One of the most common questions we get at the gym, is should I be taking protein powder?
Why protein is important in our diet.
Protein IS NOT just about building muscle and is only needed by bodybuilders. Protein is one of the three macronutrients (the other two being fats and carbohydrates), which means your body needs it in a relatively large amount and is vital for the body. Protein is the building blocks of the body and is used to repair everything. Your bones, muscles, cartilage are all repaired by protein. And your skin, hair and nails are mostly made from proteins (keratin, collagen, and elastin). Fats and Carbohydrates are stored in your body, but Protein is not, which means it needs a fresh supply every single day. Even if you don’t exercise, your body still needs protein to regenerate and repair different cells in your body.
Use of Protein Powder
Whey protein powder is actually a bi-product from casein and cheese manufacture. people like to use protein powder, mainly out of convenience. You may not always be in the position to roast a chicken, pan fry some steak, or boil up some beans. This is when you can utilise protein powder to give you a good serving of protein, without cooking, prepping and refrigerating. Also, protein powder is very economical in comparison to buying meat.

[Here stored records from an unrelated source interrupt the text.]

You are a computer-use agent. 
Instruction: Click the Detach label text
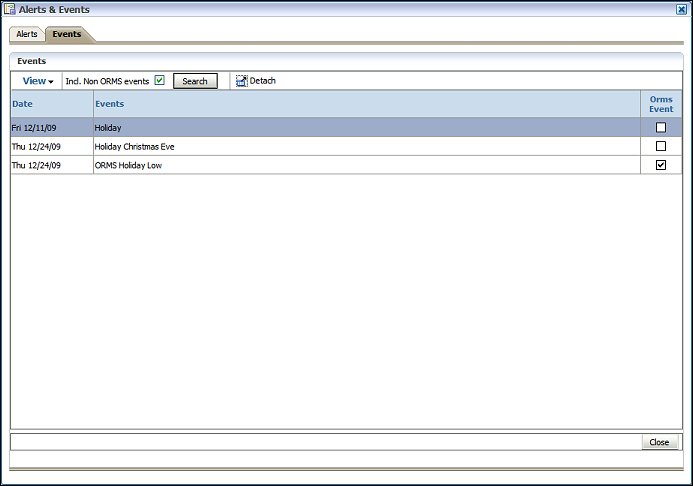(x=263, y=81)
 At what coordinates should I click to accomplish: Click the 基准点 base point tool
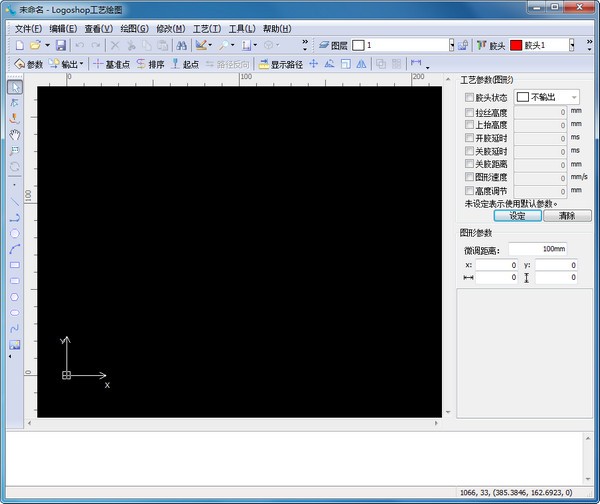pos(110,64)
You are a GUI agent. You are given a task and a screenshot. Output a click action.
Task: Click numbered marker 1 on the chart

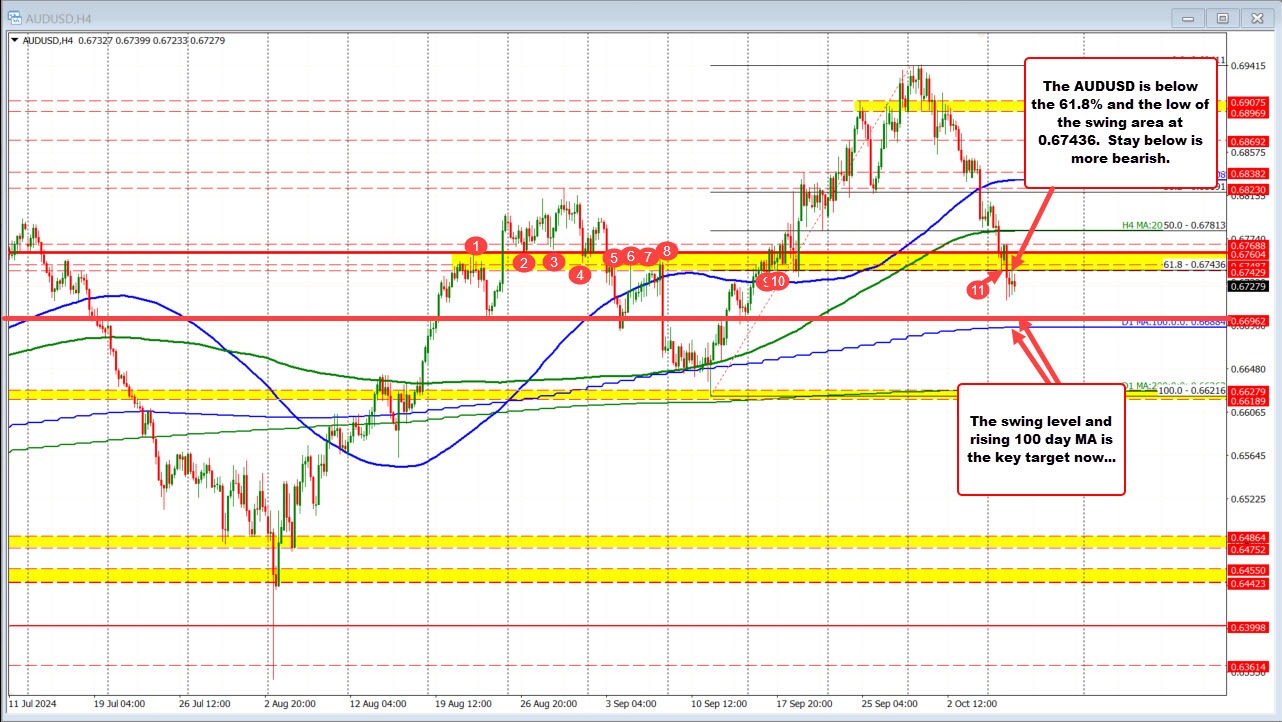pos(475,244)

It is recommended that you eat a minimum of 0.8 x your body weight (KG), up to x 2 of your bodyweight. Athletes who are strength training are near the higher end and also people who are recovering from serious wounds or injuries. Women especially tend to be very low in their daily protein amounts.
Consuming more protein in our diets can really help with satiety, which in turn, helps with weight loss. By consuming protein we tend to keep ourselves fuller for longer and tend not to overeat. A study has also shown that participants that consumed a high protein breakfast did not overeat at the end of the day.
Examples of Protein:
Some examples of this (using calories just as a comparison for how much protein you get for the number of calories you consume) are as follows:
- 2 Eggs: 14g of protein
- Serving of black beans: 8g
- Piece of fish: 20g
- A thin slice of shaved ham: 2.9g of protein
- 2 Vegetarian Sausages: 8.4g of protein
- ½ cup of Lentils: 9g of protein
- Baked Beans: 10.8g of protein
- A serving of broccoli: 3g
- 1 glass of milk: 3.4g of protein
- 10 almonds: 2.5g of protein
- Milo “Protein Clusters” Cereal: 5.5g protein
- 2 scoops of Horley’s 100% Whey Vanilla protein powder: 18.6g of protein
- Chicken breast: 30g
When should you use protein powder?
Whenever you want! Protein shake for breakfast, or morning tea, or afternoon tea, or for dessert! That’s the great thing about protein powder, it’s quick, easy, and versatile! You can have it alone with water, make it a smoothie by adding some berries or half of a banana, or you can even put it in some yoghurt and make a thick flavoured mousse! If you are rushing around in the morning a protein shake can be a convenient good option or even as a post-workout snack.
At the end of the day, you don’t need protein powder. There are many foods high in protein that would let you reach your goal easily! However, Protein powder is usually lower in calories, super tasty (if you find the right one!), and convenient! If you need to up your protein intake and want convenience, definitely give protein powder a try!